I've tried updating my alembic.ini file as shown below on the advice of this (ancient) thread:

[core_db]
sqlalchemy.url = <DATABASE_URI>
script_location = alembic

And then running the following commands:

alembic -n core_db revision --autogenerate
alembic -n core_db upgrade head

And while the revision is generated and this doesn't fail, there are no relations actually created in the database indicated by the core_db sqlalchemy.url parameter.

I haven't been able to find any better documentation than that 4 year old Google group thread, but my current approach doesn't seem to be working and I don't have any obvious next steps. I'm unable to find the appropriate alembic documentation, but this seems like a very simple and common use case, so I can't imagine that this isn't supported.

Any advice?

Upvotes: 9

Views: 15390

Answers (4)

T.H.
T.H.

Reputation: 876

It is difficult. When creating a new revision with auto-generate feature, Alembic (as of v1.11.3) checks the history by connecting ONLY to one single database for the version table, and extract all the heads by accessing all script files in the folder migrations/versions (assume only one version path).

In other words Alembic always assumes there is only one database for each migration folder. You will get error when upgrading the second (or subsequent) migrations to one of the databases

For those interested with implementation detail, check out the following functions :

  • MigrationContext.get_current_heads() at here, where Alembic verifies last commit history from database.
  • RevisionContext._run_environment() at here, where Alembic loads the scripts of all the heads / branches, and compare with the result of the operation above.

Upvotes: 0

Layla
Layla

Reputation: 357

I got this to work with flask-sqlalchemy and alembic by using flask-migrate and its --multidb option here:

https://flask-migrate.readthedocs.io/en/latest/#multiple-database-support

I then had to modify all of my old database migrations (when i only had one db) as mentioned here:

https://github.com/miguelgrinberg/Flask-Migrate/issues/181

Still running into a bit of trouble with the upgrade script in that it adds and removes all of my old tables to this new database. Not sure what that's about but will know soon...

Upvotes: 1

Nikolay Fominyh
Nikolay Fominyh

Reputation: 9226

It's hard to handle migrations for many databases with different models.

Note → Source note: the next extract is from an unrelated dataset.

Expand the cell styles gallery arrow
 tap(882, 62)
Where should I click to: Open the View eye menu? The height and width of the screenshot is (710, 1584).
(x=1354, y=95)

In our case, we have N databases with different models. Following structure helps to keep databases isolated:

.
├── app
│   ├── __init__.py
│   ├── alembic.ini
│   ├── employee
│   │   ├── __init__.py
│   │   ├── models.py
│   │   └── views.py
│   ├── migrations
│   └── user
│       ├── __init__.py
│       ├── models.py
│       └── views.py
├── daemon
│   ├── __init__.py
│   ├── alembic.ini
│   ├── daemon_engine.py
│   ├── migrations
│   └── models.py
├── run.py
└── tests

Upvotes: 6

eggplant
eggplant

Reputation: 91

The steps you've taken so far are correct.

But, did you assign the correct target_metadata in env.py for each database?

If the metadata that is passed in is the same for both your databases, no different relations will be found and therefore the autogenerated script will not reflect what you're looking for.

Check which tables are associated with the metadata by looking at the Base.metadata.tables variable.

Pass in only the tables you want for each database env.py. You should have one for each database in their respective script_location.